--- EXCERPTED PASSAGE ---

There’s no other way to say this: this game was weird. Really, really weird. It was a game where Mississippi State legitimately blew out No. 8 LSU, but somehow there the Tigers were throwing into the end zone with a chance to win as time expired. The Bulldogs became the first non-No. 1 ranked team to win a night game at Tiger Stadium in the now 10-year Les Miles era of LSU, joining 2009 Florida and 2012 Alabama. And Mississippi State did it in an authoritative fashion those others couldn’t, building a 34-10 lead and 570 yards of offense before holding on to a 34-29 win.
How did LSU nearly crawl back and steal this thing? Mississippi State employed the ‘ol prevent offense, even passing on a field goal try that would have put them up 37-16, and backup quarterback Brandon Harris caught fire, completing 6-of-8 passes for 140 yards and two touchdowns before throwing an interception at the goal line on a last gasp Hail Mary. Oh, and a snap that went over Bulldogs quarterback Dak Prescott’s head and into the arms of an LSU defender certainly helped, setting up LSU’s final touchdown as Mississippi State hoped to ice away what would have been a 34-23 win.
But despite the ugly ending, Mississippi State looked good tonight. Really good. Prescott looked every bit worthy of the offseason whispers entering him into the Heisman conversation, powering the Bulldogs’ running game with 22 carries for 105 yards and a touchdown and hitting 15-of-24 passes for 268 yards and two touchdowns with no interceptions. Josh Robinson, a Louisiana native alongside his backfield mate, rushed for 197 yards and a touchdown – on 16 carries. It was shocking how many times Mississippi State got the ball in space.
The Bulldogs also contained LSU’s offense, limiting the Tigers to 89 rushing yards, and forcing starting quarterback Anthony Jennings out of the game after producing 157 yards on 26 attempts.

--- DATA SHOWN ---

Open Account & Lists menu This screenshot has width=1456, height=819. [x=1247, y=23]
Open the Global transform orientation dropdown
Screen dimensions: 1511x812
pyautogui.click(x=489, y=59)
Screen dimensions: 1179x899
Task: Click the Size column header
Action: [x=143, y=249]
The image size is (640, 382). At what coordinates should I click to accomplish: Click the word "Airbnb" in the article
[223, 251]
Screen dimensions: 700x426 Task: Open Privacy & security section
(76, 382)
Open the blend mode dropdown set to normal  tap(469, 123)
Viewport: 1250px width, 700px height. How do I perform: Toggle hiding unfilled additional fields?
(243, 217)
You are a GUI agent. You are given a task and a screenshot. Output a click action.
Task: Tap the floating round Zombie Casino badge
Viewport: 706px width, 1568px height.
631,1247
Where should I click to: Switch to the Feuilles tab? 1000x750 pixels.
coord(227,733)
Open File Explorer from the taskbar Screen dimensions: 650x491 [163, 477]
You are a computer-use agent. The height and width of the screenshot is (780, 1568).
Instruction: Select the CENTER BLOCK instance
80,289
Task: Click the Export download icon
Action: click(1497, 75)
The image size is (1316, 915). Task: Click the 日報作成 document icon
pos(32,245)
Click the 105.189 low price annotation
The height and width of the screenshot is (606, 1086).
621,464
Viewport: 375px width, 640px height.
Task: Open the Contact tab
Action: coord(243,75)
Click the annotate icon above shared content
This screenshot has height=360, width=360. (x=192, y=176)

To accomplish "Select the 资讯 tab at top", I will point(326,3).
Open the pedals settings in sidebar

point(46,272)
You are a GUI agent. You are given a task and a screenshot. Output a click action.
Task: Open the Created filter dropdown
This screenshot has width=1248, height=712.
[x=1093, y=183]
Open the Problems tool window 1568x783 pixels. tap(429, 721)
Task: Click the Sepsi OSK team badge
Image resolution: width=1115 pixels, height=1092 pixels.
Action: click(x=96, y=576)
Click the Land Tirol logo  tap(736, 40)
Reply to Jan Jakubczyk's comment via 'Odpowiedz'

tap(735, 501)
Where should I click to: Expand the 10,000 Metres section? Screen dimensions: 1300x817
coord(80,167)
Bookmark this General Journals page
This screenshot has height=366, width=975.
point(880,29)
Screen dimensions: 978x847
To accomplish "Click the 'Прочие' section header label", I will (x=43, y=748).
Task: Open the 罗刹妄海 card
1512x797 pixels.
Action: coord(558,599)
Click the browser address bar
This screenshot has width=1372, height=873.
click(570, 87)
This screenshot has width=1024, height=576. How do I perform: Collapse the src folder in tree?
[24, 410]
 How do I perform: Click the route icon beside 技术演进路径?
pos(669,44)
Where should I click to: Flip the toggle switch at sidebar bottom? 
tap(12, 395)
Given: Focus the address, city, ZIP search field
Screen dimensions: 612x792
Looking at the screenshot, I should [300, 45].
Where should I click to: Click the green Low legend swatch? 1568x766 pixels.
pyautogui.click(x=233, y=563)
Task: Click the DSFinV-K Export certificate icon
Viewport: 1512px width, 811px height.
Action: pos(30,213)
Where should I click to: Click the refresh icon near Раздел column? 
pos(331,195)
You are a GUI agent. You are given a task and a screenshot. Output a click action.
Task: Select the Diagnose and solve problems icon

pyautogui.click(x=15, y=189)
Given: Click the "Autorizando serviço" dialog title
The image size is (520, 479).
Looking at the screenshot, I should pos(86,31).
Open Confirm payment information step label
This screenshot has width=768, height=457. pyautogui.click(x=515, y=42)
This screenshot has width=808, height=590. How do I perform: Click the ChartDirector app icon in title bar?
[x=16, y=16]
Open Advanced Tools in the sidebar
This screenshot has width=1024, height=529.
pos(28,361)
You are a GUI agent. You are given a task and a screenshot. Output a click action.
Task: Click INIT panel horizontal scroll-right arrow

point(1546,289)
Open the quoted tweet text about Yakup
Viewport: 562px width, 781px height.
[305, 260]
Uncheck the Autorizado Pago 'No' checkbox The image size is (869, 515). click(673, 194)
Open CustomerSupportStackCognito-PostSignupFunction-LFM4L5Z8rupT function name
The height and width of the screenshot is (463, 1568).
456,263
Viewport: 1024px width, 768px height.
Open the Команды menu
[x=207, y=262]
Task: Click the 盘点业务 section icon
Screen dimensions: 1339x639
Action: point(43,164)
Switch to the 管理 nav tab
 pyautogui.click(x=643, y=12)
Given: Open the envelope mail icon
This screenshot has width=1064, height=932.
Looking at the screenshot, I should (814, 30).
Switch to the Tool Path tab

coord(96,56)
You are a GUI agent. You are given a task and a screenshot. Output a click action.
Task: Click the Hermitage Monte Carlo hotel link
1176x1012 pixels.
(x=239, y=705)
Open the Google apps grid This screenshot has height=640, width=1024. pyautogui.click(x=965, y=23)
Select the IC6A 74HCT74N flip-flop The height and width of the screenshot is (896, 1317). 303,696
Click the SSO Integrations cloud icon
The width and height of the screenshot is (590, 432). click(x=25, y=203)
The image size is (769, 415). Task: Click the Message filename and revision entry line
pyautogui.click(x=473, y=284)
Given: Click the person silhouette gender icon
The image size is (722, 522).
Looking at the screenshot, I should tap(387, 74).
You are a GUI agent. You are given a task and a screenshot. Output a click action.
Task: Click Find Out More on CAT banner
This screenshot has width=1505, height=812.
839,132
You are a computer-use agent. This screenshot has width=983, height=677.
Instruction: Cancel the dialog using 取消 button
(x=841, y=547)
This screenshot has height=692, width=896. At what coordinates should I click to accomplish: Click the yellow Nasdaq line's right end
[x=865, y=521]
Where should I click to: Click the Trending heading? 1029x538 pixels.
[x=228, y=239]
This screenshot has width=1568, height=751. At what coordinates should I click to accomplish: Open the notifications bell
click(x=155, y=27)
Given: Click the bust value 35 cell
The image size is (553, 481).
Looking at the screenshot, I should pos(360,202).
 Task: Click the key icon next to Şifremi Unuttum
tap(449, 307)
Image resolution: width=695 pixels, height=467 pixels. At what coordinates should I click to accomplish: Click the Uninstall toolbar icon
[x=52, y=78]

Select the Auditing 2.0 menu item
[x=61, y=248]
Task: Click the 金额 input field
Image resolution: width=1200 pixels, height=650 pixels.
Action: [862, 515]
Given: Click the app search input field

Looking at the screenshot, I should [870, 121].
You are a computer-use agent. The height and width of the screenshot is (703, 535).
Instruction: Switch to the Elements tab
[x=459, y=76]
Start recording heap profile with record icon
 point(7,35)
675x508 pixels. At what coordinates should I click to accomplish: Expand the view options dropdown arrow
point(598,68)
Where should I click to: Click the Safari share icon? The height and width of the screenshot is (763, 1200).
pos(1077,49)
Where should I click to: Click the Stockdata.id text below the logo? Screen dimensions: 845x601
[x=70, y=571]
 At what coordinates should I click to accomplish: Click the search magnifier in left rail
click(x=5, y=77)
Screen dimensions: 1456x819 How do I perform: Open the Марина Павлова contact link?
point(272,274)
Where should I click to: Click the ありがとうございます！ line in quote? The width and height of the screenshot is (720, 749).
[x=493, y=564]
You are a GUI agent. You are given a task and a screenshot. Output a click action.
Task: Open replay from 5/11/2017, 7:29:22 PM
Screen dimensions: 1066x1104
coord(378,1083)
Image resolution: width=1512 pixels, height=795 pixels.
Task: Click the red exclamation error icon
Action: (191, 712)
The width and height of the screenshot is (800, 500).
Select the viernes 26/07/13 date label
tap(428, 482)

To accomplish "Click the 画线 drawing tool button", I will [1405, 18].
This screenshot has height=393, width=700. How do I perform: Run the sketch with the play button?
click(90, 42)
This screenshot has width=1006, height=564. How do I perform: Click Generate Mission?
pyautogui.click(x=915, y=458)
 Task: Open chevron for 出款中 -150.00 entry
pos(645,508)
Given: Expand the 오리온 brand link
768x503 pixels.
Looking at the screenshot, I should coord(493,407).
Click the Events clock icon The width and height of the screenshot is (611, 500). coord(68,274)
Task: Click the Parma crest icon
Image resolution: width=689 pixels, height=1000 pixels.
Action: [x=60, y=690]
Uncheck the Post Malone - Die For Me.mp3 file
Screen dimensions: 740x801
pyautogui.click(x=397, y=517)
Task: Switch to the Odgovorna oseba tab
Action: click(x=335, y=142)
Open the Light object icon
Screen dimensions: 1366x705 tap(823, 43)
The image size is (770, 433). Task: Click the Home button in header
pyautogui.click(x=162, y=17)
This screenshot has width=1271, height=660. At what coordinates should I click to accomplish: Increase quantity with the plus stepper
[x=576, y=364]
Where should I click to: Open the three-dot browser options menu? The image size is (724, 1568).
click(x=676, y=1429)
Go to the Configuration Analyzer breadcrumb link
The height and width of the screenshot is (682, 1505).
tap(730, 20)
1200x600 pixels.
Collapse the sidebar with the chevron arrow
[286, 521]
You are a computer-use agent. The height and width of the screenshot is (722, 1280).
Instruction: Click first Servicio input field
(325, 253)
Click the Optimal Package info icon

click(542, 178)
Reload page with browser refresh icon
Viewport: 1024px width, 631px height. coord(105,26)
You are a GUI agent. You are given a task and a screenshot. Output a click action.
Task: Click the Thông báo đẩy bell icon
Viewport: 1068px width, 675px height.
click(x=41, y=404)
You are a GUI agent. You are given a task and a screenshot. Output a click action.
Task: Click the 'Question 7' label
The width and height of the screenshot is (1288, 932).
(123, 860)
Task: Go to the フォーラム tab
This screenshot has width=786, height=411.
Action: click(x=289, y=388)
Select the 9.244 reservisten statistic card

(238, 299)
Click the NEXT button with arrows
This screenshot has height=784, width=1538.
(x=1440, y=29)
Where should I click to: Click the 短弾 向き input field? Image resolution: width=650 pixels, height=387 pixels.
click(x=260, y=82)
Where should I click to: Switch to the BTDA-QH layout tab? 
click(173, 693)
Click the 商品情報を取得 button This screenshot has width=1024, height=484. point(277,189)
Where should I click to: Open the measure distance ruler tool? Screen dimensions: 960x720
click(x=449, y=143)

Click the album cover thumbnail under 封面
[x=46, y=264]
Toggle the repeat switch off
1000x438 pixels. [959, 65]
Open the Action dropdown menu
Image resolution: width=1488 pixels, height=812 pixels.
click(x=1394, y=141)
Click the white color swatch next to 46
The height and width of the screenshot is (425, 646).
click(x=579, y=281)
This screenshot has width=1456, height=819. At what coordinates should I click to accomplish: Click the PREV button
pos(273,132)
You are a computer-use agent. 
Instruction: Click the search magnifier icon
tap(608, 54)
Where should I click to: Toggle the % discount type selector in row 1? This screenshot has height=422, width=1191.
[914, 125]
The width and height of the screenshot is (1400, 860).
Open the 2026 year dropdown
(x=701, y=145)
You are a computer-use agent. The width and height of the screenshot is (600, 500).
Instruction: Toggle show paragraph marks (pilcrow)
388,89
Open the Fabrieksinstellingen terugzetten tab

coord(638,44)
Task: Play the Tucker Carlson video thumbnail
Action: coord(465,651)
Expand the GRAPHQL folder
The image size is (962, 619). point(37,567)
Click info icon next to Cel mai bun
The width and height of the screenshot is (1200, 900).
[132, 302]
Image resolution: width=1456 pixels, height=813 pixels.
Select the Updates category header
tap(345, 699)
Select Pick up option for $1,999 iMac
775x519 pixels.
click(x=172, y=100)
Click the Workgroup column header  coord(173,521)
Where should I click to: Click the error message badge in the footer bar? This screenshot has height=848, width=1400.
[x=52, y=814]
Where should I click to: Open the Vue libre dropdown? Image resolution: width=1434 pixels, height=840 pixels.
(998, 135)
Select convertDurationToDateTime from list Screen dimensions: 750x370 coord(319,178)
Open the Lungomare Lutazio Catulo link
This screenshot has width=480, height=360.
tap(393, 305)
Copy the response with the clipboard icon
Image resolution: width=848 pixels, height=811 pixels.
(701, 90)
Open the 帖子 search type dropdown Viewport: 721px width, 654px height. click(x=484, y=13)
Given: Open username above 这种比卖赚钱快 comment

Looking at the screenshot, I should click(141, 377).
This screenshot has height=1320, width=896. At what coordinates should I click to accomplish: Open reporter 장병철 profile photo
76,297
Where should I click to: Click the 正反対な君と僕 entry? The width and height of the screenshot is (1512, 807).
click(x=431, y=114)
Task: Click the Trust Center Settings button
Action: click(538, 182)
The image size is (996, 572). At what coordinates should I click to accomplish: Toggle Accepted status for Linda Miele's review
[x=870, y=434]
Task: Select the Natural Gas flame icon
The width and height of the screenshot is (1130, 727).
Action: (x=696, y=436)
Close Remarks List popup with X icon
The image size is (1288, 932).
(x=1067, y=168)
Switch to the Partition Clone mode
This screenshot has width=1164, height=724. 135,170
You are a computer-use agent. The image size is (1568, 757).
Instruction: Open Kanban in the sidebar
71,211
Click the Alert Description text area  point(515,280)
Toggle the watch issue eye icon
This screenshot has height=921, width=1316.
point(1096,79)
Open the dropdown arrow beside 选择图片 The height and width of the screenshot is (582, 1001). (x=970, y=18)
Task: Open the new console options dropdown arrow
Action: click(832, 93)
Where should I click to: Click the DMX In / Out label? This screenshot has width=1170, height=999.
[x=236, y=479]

---

§ REQUESTS:
a) List every person named in the game recap.
b) According to the game recap, how many rushing yards did Josh Robinson gain, and on how many carries?
c) Pick up the Mississippi State–LSU game recap after its last sentence and carry it forward.

§ ANSWERS FOR THE EXERCISE:
a) Les Miles, Brandon Harris, Dak Prescott, Josh Robinson, Anthony Jennings

b) He rushed for 197 yards on 16 carries.

c)
This game was not as close as the final score indicates. This was the Tigers’ worst home performance – especially on defense – since before Nick Saban came to town.
Which leads us to wonder: whom does tonight’s stunning result say more about, the winner or the loser?
On one hand, LSU could prove to be of the ilk of similar purple and gold teams in the past, the one that had never lost to a non-No. 1 ranked team at home under the lights in the past 10 seasons, and Mississippi State could prove to be a legitimate contender in the SEC West.
Or, there could prove to be a reason that LSU has now fallen behind 24-7 and 34-10 in the two games its played against Power Five competition, just as there could prove to be a reason the win moves Dan Mullen to 3-21 against Top 25 competition at Mississippi State.
Does this win prove how good Mississippi State really is, or how bad LSU might be?
The probable answer: it’s likely somewhere in between. One thing is certain, though. We’ll find out very soon. After taking next week off, the soon-to-be-ranked Bulldogs return to Starkville and host No. 6 Texas A&M and No. 5 Auburn.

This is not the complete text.